TAIPEI (Reuters) – The frontrunner to be Taiwan’s next president accused the main opposition party on Tuesday of betraying the anti-communist ideals of its forefathers and being overtly pro-China, in a stinging attack ahead of next month’s election.

Vice President Lai Ching-te, the ruling Democratic Progressive Party’s (DPP) presidential candidate, said in a second live televised pre-election policy address that while the Kuomintang (KMT) party had once led the fight against China’s communists, its current party leaders “not only don’t oppose the communists, they are pro-communist”.

The Jan. 13 presidential and parliamentary elections are taking place against the backdrop of increased military and political pressure from China to assert its sovereignty claims over democratically governed Taiwan.
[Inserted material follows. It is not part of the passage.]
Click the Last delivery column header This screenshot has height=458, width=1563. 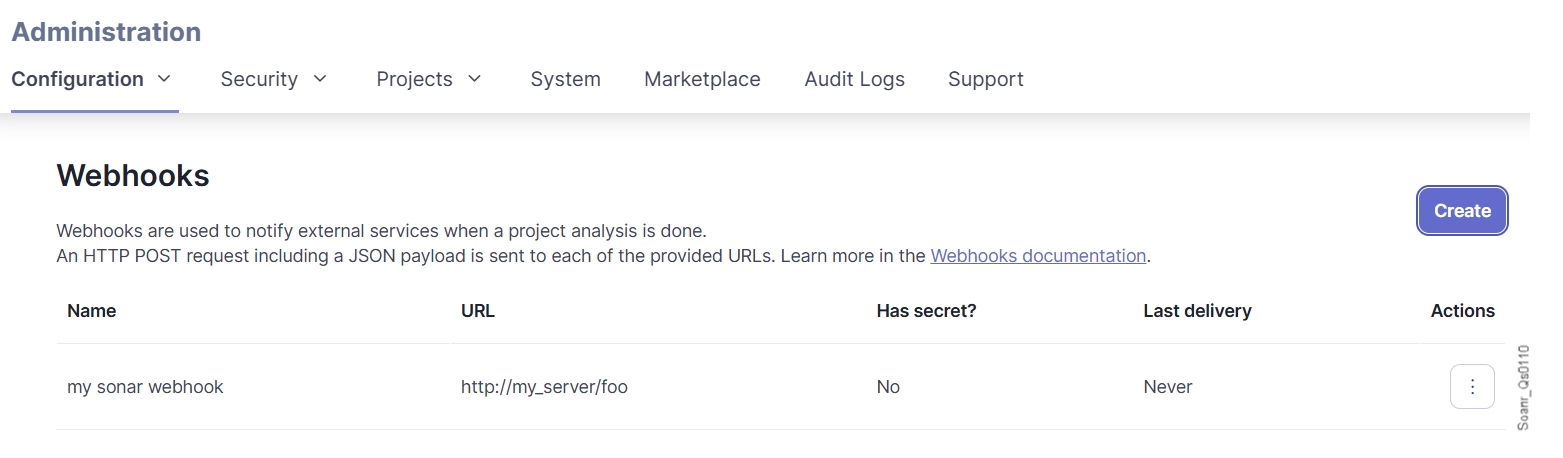[1197, 311]
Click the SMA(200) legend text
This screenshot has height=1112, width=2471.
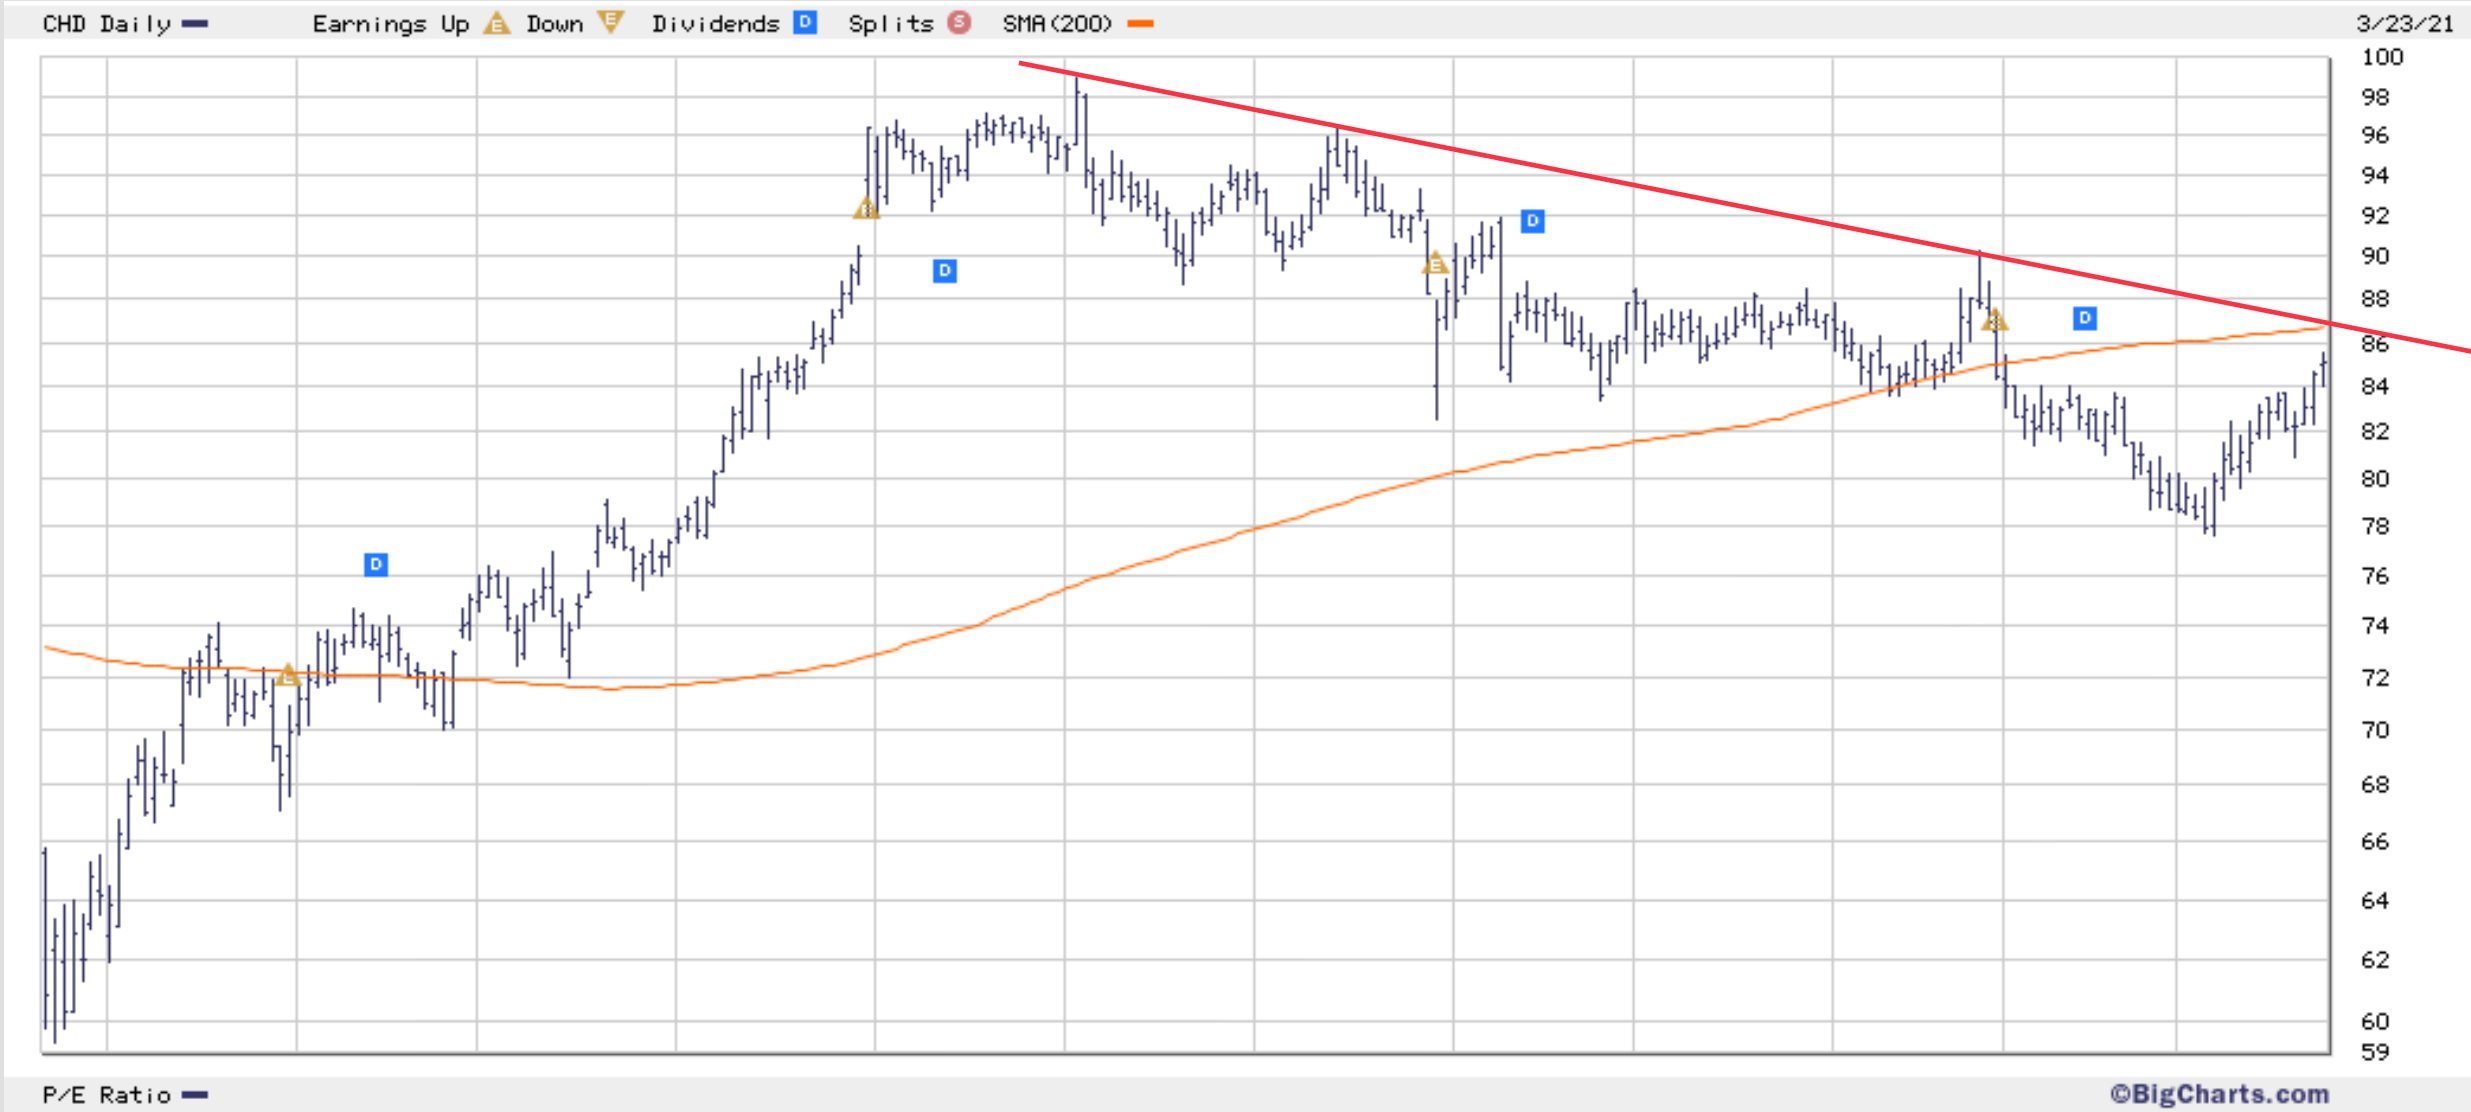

China has called Lai a dangerous separatist and portrayed the vote as a choice between war and peace.

“Every time there is an election in Taiwan, China most certainly interferes, hoping to support a pro-China administration,” Lai said as he stood next to KMT’s presidential candidate Hou Yu-ih.

Lai lauded former president Chiang Ching-kuo – son of Taiwan’s postwar strongman ruler Chiang Kai-shek – for his opposition to communism, but added that when China threatens Taiwan, KMT leaders like former president Ma Ying-jeou now criticise Taiwan for provoking China.

“I want all the country’s people to judge: is the KMT worthy of Mr. Ching-kuo?”

China has described the election as an internal Chinese matter and that interference accusations are an effort by the DPP to win votes.

Speaking to reporters after the event, Hou denounced what he said was slander and efforts to paint the party red, the colour of China’s communist party.

The KMT traditionally favours close ties with China but strongly denies being pro-Beijing. Like the DPP, the KMT says that only Taiwan’s people can decide their future.

“We don’t need to have an election by fabricating slander and painting (us) red, and we don’t need manipulation by ideology,” Hou added.

Polls show Lai in the lead by varying margins though Hou has been closing the gap. The third presidential candidate is former Taipei mayor Ko Wen-je from the small Taiwan People’s Party, but he has trailed in the polls since an attempt to form a joint ticket with the KMT collapsed in acrimony last month.